# PROBLEM REQUIREMENTS
An exact copy of the data is required; the images should not appear in it.

_ _ _ _

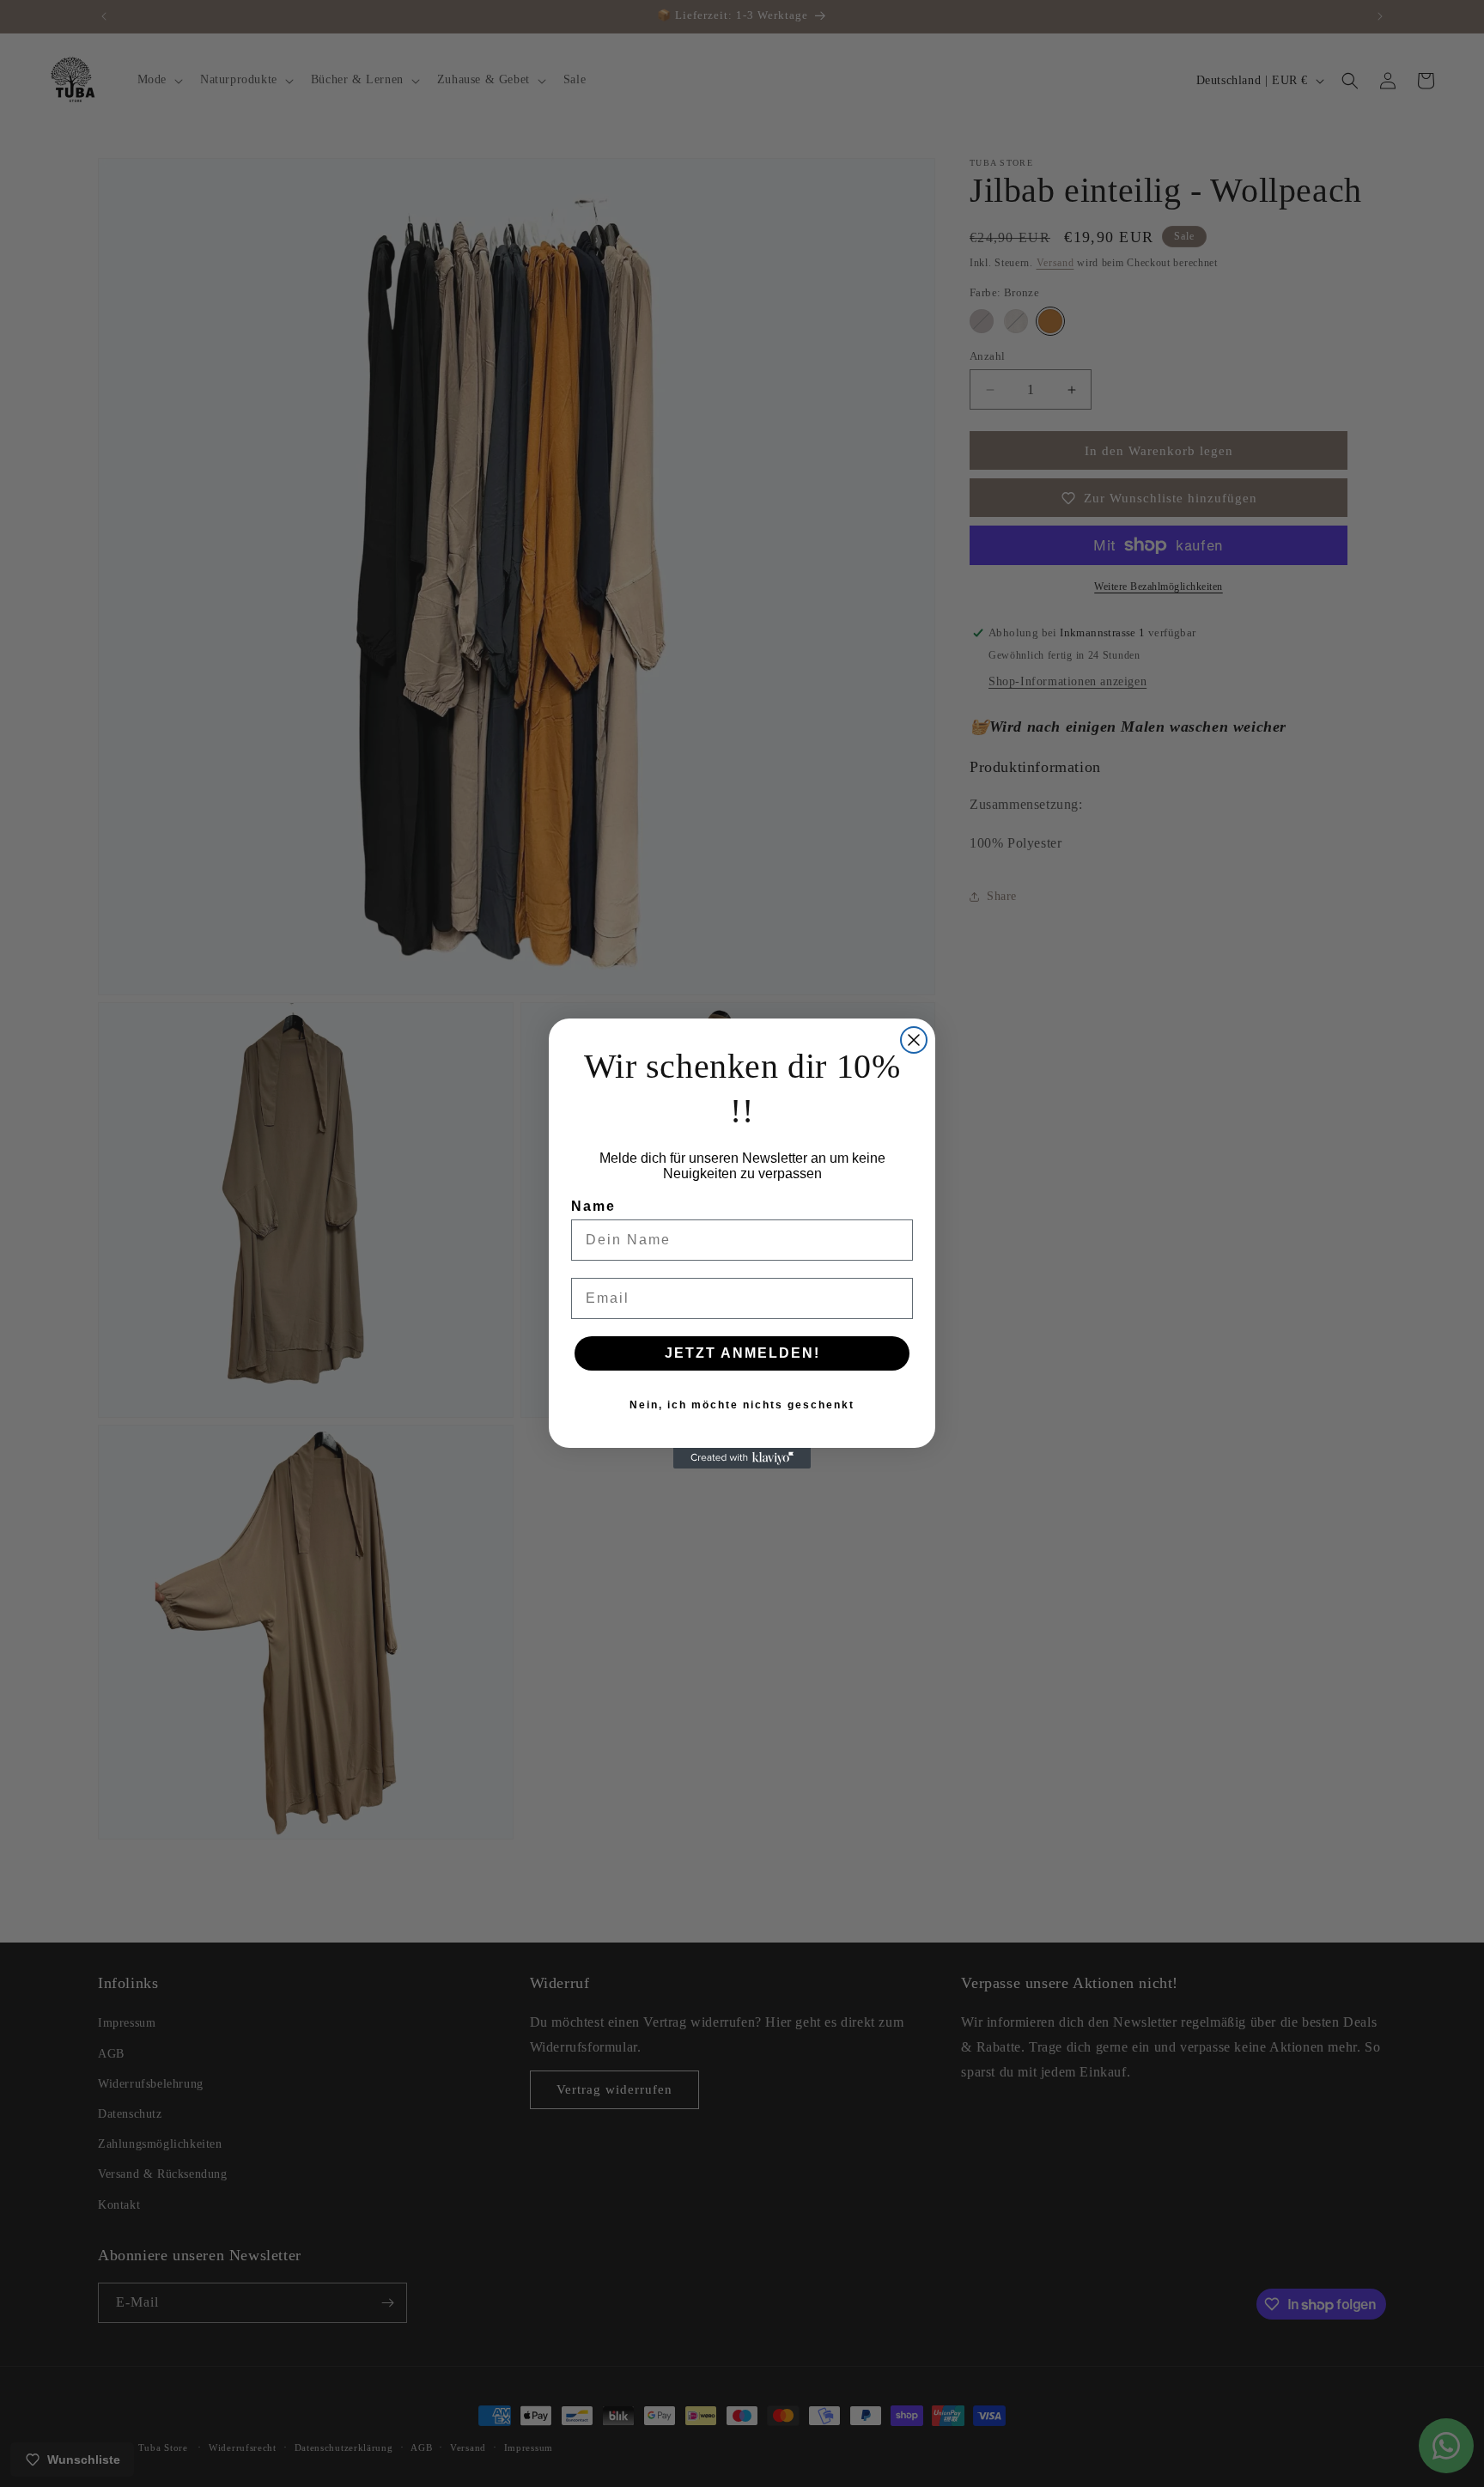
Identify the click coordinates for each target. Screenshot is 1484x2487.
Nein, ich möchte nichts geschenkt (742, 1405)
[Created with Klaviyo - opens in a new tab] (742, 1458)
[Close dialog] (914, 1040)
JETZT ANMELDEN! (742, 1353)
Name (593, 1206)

_ _ _ _

# RESPONSE TO THE EXERCISE
Identify the click coordinates for each target. Screenshot is 1484x2487.
Nein, ich möchte nichts geschenkt (742, 1405)
[Created with Klaviyo - opens in a new tab] (742, 1458)
[Close dialog] (914, 1040)
JETZT ANMELDEN! (742, 1353)
Name (593, 1206)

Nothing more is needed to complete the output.